He was a philandering husband convicted of the shocking murder of his young and very pregnant wife.
His name wasn’t Scott Peterson, though. It was Todd Garton, and in 2001, a California jury said he deserved to die.
“I signed the document that the jury found for death and I think about that a lot,” said Fred Castagna, who served as jury foreman. “It was emotional during deliberations, but I don’t lose sleep over it.”
If the experience of Castagna and others involved in death penalty cases is any guide, the jurors in Peterson’s murder trial will have to grapple with raw and deep religious, moral and legal issues as they decide whether he lives or dies.
Many may have already decided
Arguments in the penalty phase are scheduled to begin Tuesday, but experts say many of the jurors may already have made up their minds about what punishment the 32-year-old former fertilizer salesman deserves.
Jurors who have sent people to death row say even though they were overwhelmingly convinced of their guilt, settling on the death penalty was one of the toughest decisions of their lives.
“I have strong religious beliefs and this wasn’t like I had to decide what kind of ice cream to buy,” said Brian Bianco, who served as foreman of the jury that convicted Richard Allen Davis of kidnapping and killing 12-year-old Polly Klaas.
Nevertheless, like Castagna, Bianco said he has never doubted that he made the right decision in sending Davis to death row after four agonizing days of deliberations.
It took a jury just 70 minutes to condemn Garton, who was convicted of hiring a hit man to kill his 29-year-old pregnant wife.
“There wasn’t any real reason to mull it over,” Castagna said. “It was pretty clear that this guy was evil, that he had concocted this scheme to get his wife killed. “
Garton, convicted of two first-degree murder charges, is one of three men in California sentenced to die because a fetus perished during a slaying. Peterson could be the fourth.

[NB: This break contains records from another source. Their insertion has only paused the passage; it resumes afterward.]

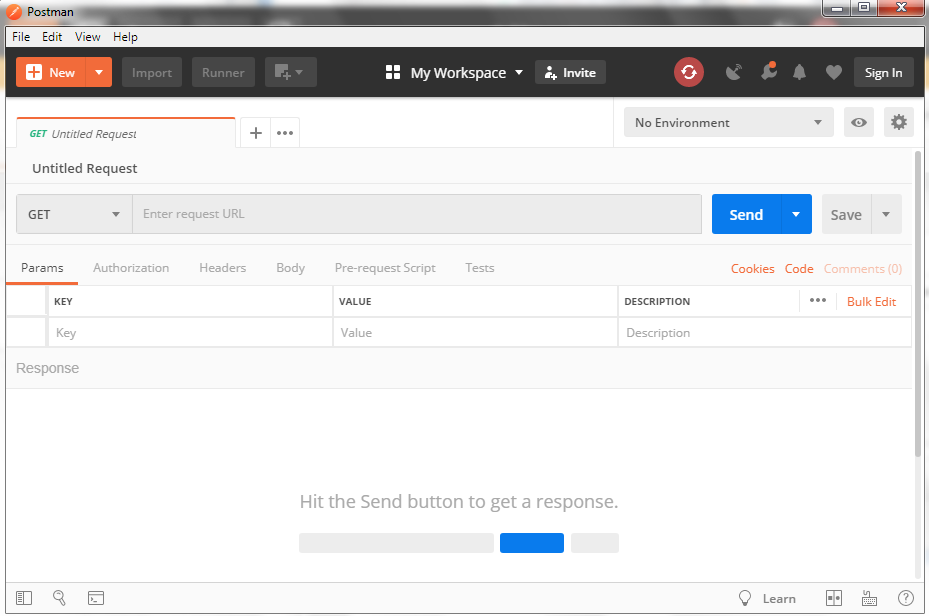This screenshot has height=616, width=929.
Task: Toggle two-pane layout view icon
Action: 834,598
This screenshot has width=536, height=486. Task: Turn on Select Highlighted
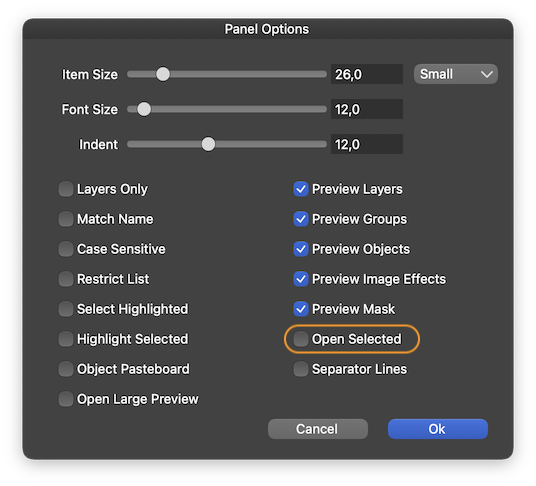click(66, 309)
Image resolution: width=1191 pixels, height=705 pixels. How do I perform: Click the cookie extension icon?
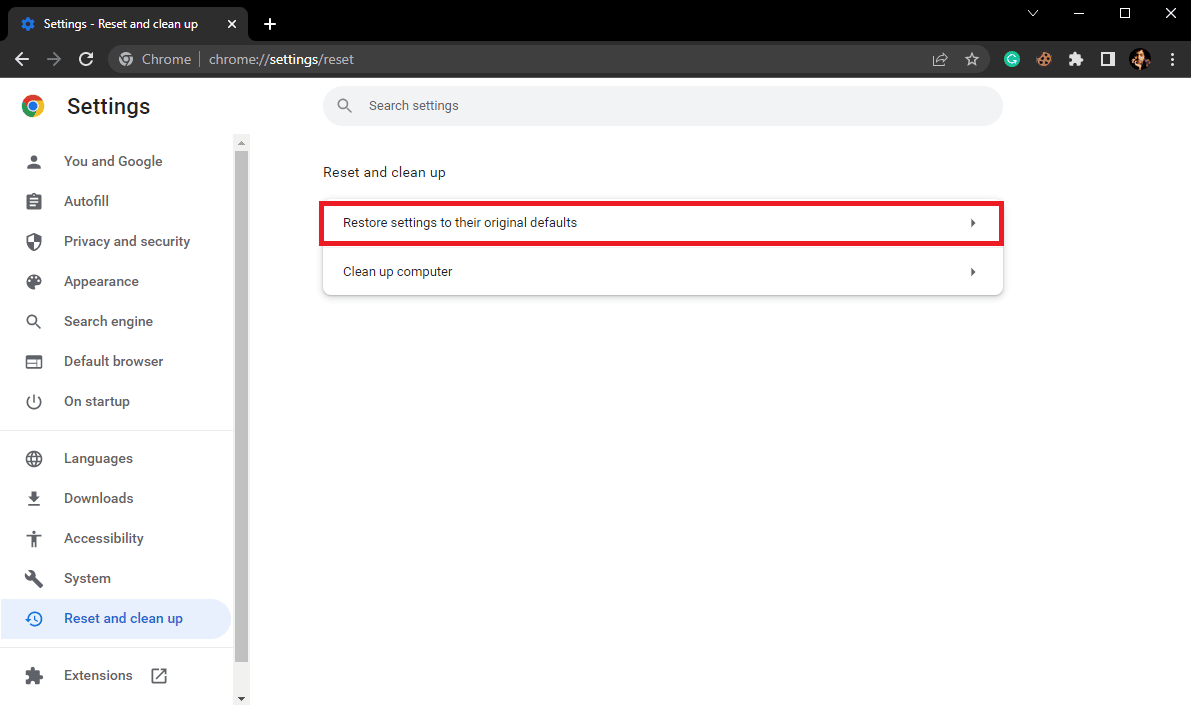coord(1044,59)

Castagna said the five months of sometimes graphic testimony during the guilt phase of the trial “pretty much drove” the death verdict.
“You can’t help but consider the fact that you’ll have to decide punishment if you find him guilty,” Castagna said. “That’s always in the back of your mind, but you try not to let it influence you.”
Determining punishment before deliberations in the penalty phase is a common experience for many death penalty jurors, according to an ongoing study by the Capital Jury Project at Northeastern University. About half the 1,300 capital case jurors questioned for the study said they had made their sentencing decisions during the guilt phase of the trial, according to chief investigator William Bowers.
“That’s perhaps the most profound thing we found,” said Bowers, who sometimes serves as an expert witness for those facing the death penalty. “That’s a major departure of how it’s supposed to work. You’re supposed to wait for instructions.”
What’s more, Bowers said that many jurors vote for death because they fear the killer will someday be set free, even if a sentence of life without parole is an option, as it is in the Peterson case.
“There’s a pervasive anxiety that the defendant will be back on the streets,” Bowers said.
That anxiety played a major role in the 1988 death sentence of William Dennis, who was convicted of the Halloween night machete slashing of his ex-wife and her eight-month-old fetus as the victim’s 4-year-old daughter cowered behind a couch.
“What it came down to for us was that we were not convinced that life without the possibility of parole meant that,” said jury foreman Forrester Sinclair. “We decided we had to have him removed from society forever.”
Peterson faces death or life in prison without parole for the murders of his wife Laci and the fetus she carried. His lawyer asked the California Supreme Court for a new jury and a change of venue for the trial’s penalty phase. But the California Supreme Court on Monday turned down the request after an appeals court did the same last week.